2. Unterhaltsverbindlichkeiten

a) Allgemeines

 

Rz. 31

Für Unterhaltsgläubiger gelten besondere Regeln:

Der Anspruch auf Verwandtenunterhalt (z.B. eines Kindes) erlischt nach § 1615 Abs. 1 S. 1 BGB mit dem Tod des Unterhaltspflichtigen. Vom Erben als Nachlassverbindlichkeit zu erfüllen ist der Unterhaltsanspruch des Verwandten nur, wenn er auf Erfüllung oder Schadensersatz wegen Nichterfüllung für die Vergangenheit gerichtet ist (§ 1613 Abs. 1 BGB).

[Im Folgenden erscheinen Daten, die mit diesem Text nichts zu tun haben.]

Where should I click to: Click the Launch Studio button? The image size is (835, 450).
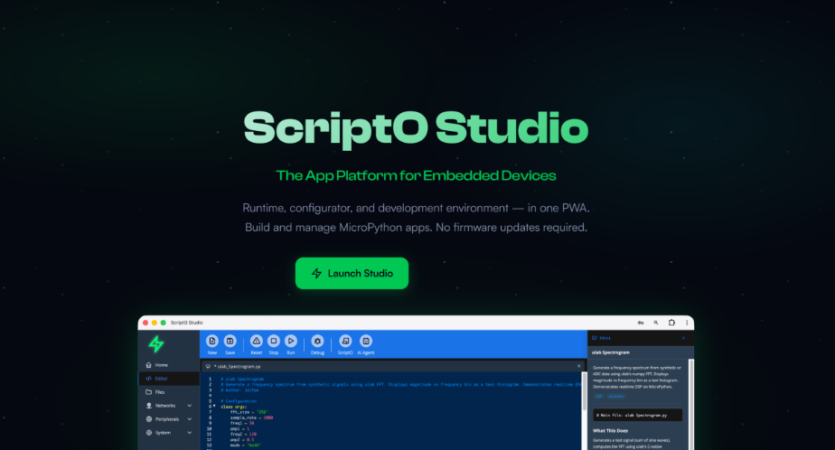click(352, 273)
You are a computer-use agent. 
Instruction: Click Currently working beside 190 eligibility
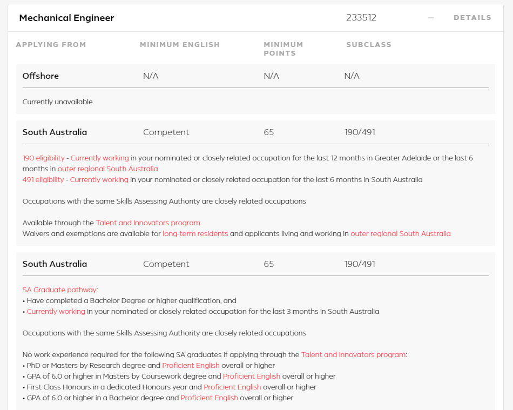coord(99,158)
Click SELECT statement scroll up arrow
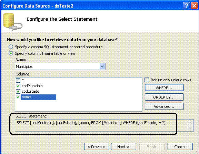 190,122
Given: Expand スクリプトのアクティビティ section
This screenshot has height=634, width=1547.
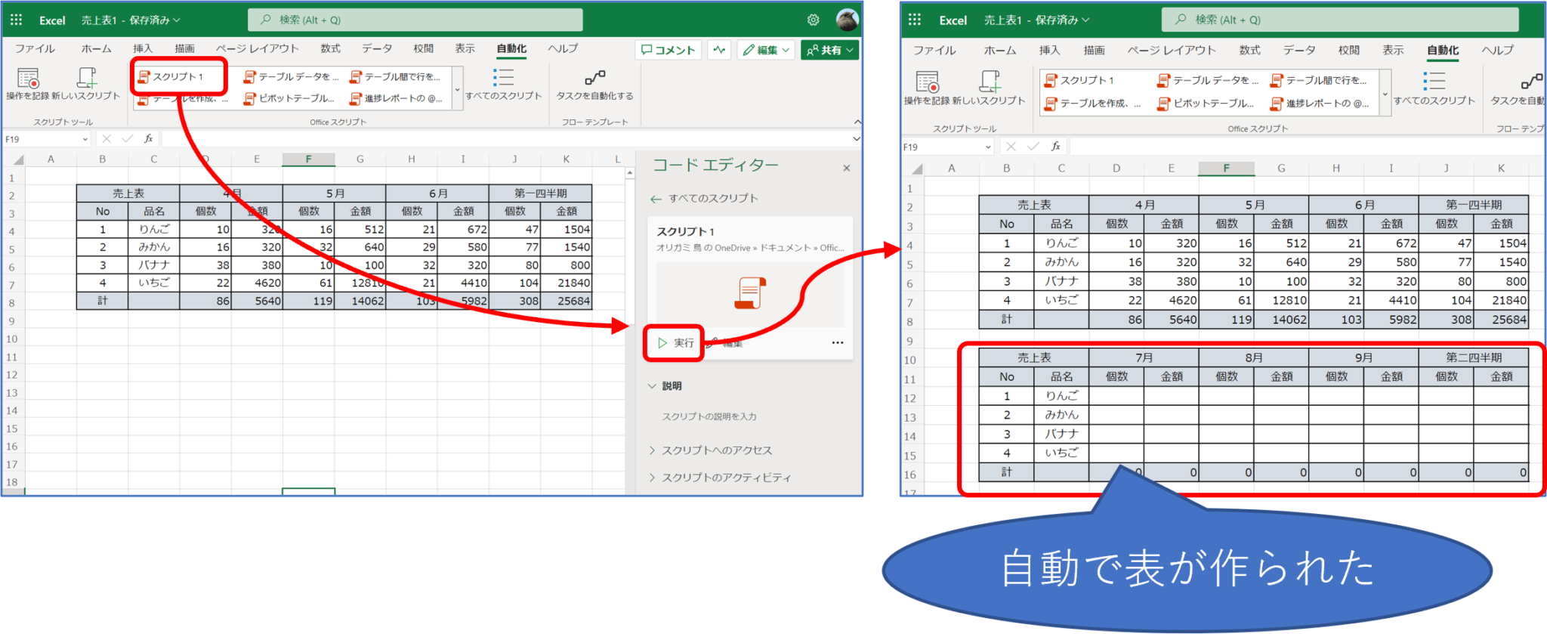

Dies gilt auch für die Unterhaltspflicht gegenüber nichtehelichen Kindern und gegenüber dem überlebenden Ehegatten, von dem der Erblasser nicht geschieden war (§§ 1615a, 1360a Abs. 3, 1615, 1361 Abs. 4 S. 4 BGB).

b) Besonderheiten des nachehelichen Ehegattenunterhalts

 

Rz. 32

Demgegenüber geht die Unterhaltsverpflichtung des Erblassers gegenüber einem geschiedenen Ehegatten als Nachlassverbindlichkeit auf den Erben über (§ 1586b Abs. 1 BGB). Allerdings haftet der Erbe nur bis zur Höhe des Betrages, der dem Pflichtteil entspricht, der dem unterhaltsberechtigten Ehegatten zustünde, wenn die Ehe nicht geschieden worden wäre (§ 1586b Abs. 1 S. 3 BGB). In die Berechnung der Haftungsgrenze des § 1586b Abs. 1 S. 3 BGB sind auch (fiktive) Pflichtteilsergänzungsansprüche des Unterhaltsberechtigten gegen den Erben gem. § 2325 BGB einzubeziehen.[31] Nicht einzubeziehen sind hingegen Herausgabeansprüche gegen den Beschenkten gem. § 2329 BGB, da allein der Erbe und nicht auch der Beschenkte haftet.[32] Ob der Tod des Unterhaltsschuldners ein wichtiger Grund i.S.v. § 1585 Abs. 2 BGB ist, der dem Unterhaltsgläubiger das Recht gibt, eine Kapitalabfindung des Unterhalts verlangen zu können, ist ungeklärt. Es spricht aber vieles dafür. Aber nur der Gläubiger hat das Recht auf Abfindung, nicht auch der Erbe als Unterhaltsschuldner.

 

Rz. 33

Nachehelicher Unterhalt = Nachlassverbindlichkeit

Von den Erben zu erfüllen, § 1586b BGB

Vor der Erbteilung, § 2046 BGB

Das Erforderliche (einschl. etwaiger Prozesskosten) ist zurückzubehalten.
Nach Erbteilung gesamtschuldnerische Haftung, § 2058 BGB

Pflichtteilsrecht:

Als Nachlassverbindlichkeit vor Pflichtteilsberechnung vom Nachlass abzuziehen, § 2311 BGB
Spätere Ausgleichszahlung, § 2313 Abs. 1 S. 3 BGB

Unterhalt für Vergangenheit

Seit Verzug oder Rechtshängigkeit, § 1585b BGB
Sonderbedarf auch für frühere Zeit

Verjährung:

[31] BGHZ 146, 114; BGHZ 153, 372; BGH NJW 2007, 2307; Palandt/Brudermüller, § 1586b Rn 7.
[32] BGH NJW 2007, 2307; OLG Koblenz FamRZ 2003, 261; Palandt/Brudermüller, § 1586b Rn 7.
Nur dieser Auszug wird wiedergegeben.